# [EXERCISE DESCRIPTION]
Number the lines below in a list, leaving out the blank ones and the pictures.

######

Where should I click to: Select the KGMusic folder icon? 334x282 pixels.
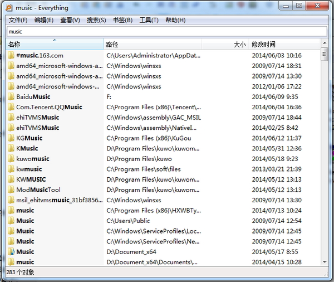[11, 138]
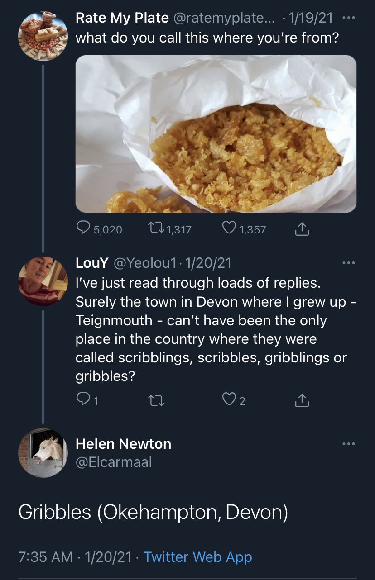Open Rate My Plate profile avatar

pyautogui.click(x=43, y=35)
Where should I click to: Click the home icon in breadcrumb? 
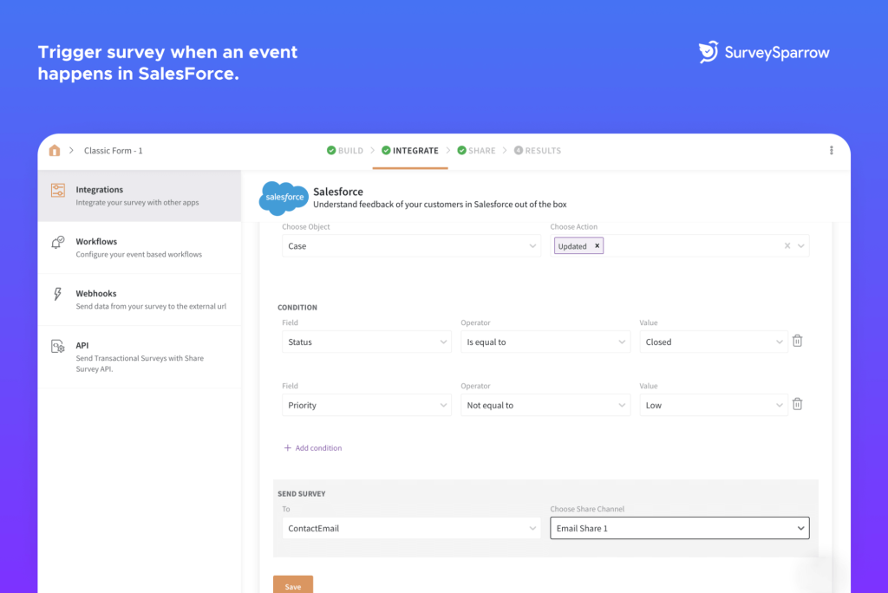(55, 151)
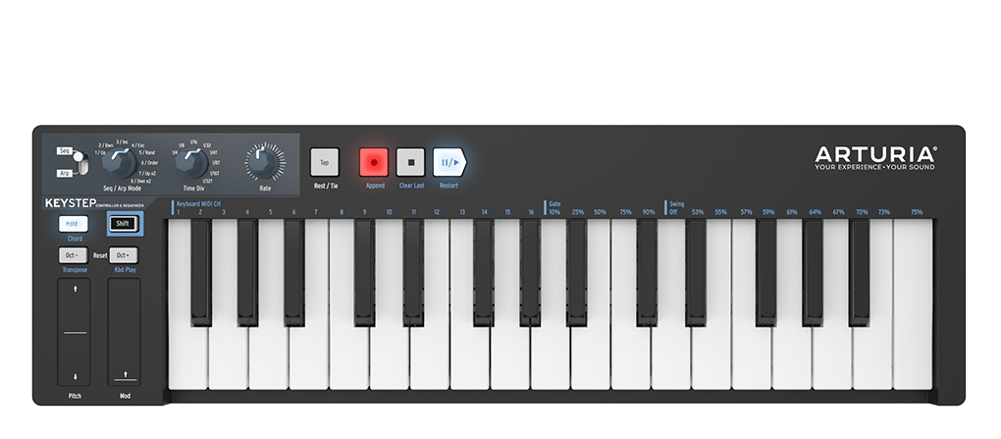Click the red Record button

374,162
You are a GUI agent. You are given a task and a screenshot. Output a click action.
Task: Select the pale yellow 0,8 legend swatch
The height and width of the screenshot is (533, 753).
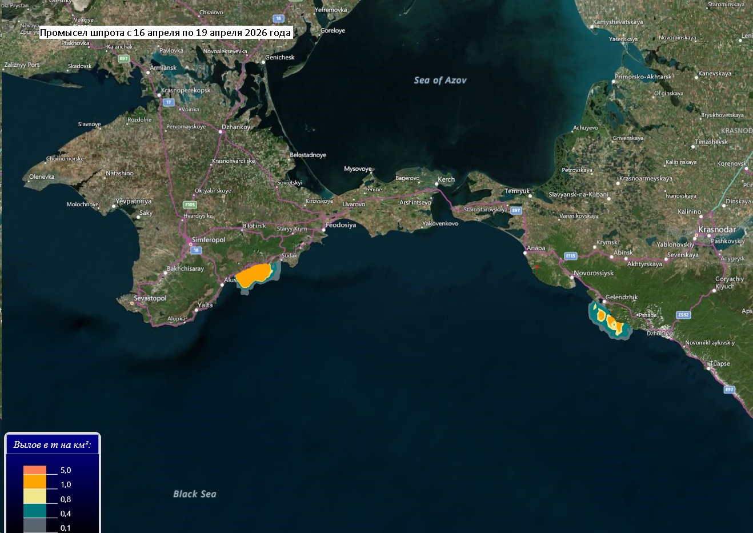tap(35, 496)
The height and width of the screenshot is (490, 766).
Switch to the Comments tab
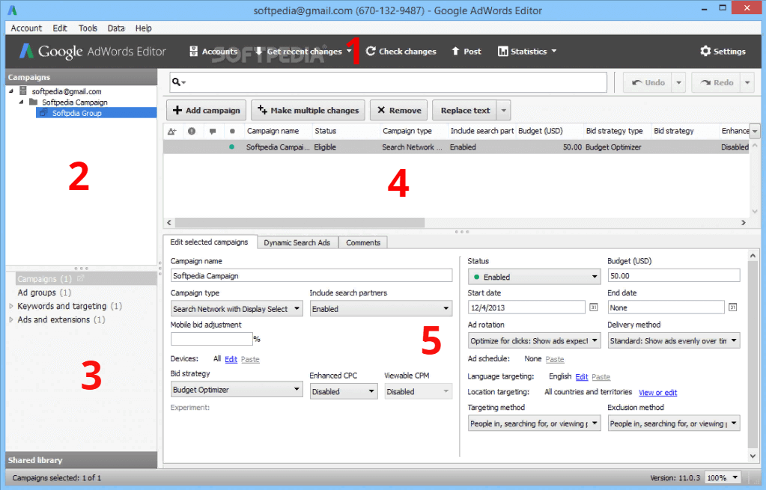(x=362, y=242)
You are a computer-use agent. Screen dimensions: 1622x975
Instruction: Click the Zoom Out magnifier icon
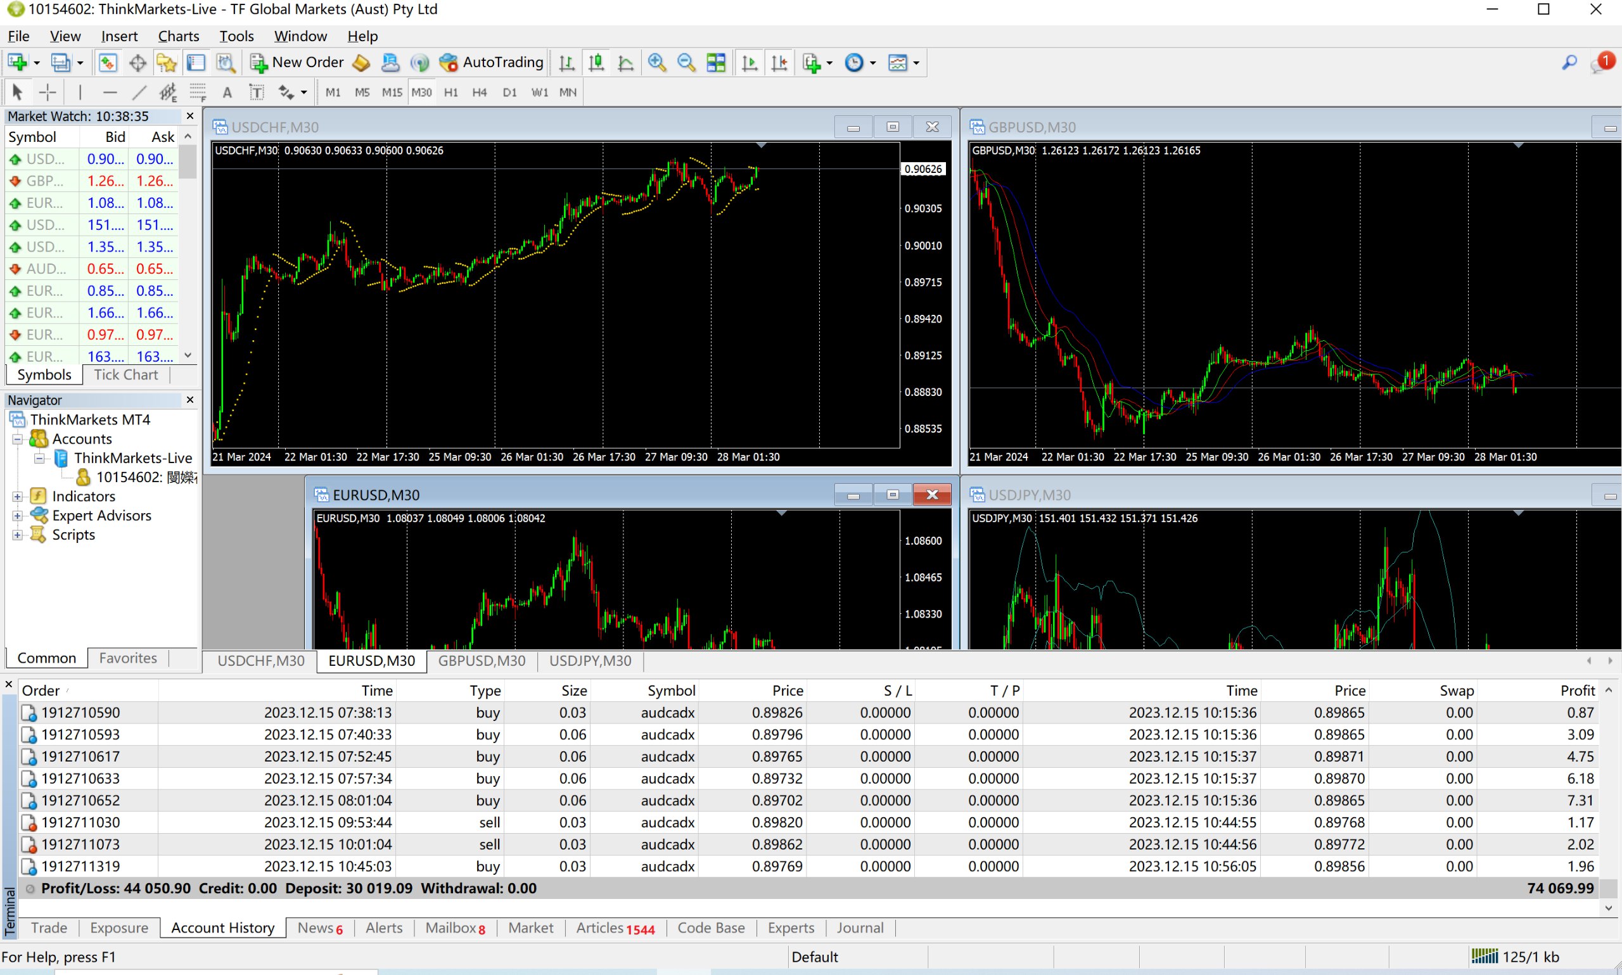[686, 62]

######

# [THE COMPLETED TASK]
1. Where should I click to: Select the KGMusic folder icon? 334x282 pixels.
2. [11, 138]
3. Open Rate My Plate profile avatar
4. pyautogui.click(x=43, y=35)
5. Where should I click to: Click the home icon in breadcrumb? 
6. (55, 151)
7. Click the red Record button
8. 374,162
9. You are a GUI agent. You are given a task and a screenshot. Output a click action.
10. Task: Select the pale yellow 0,8 legend swatch
11. The height and width of the screenshot is (533, 753).
12. tap(35, 496)
13. The height and width of the screenshot is (490, 766).
14. Switch to the Comments tab
15. (x=362, y=242)
16. You are a computer-use agent. Screen dimensions: 1622x975
17. Instruction: Click the Zoom Out magnifier icon
18. [686, 62]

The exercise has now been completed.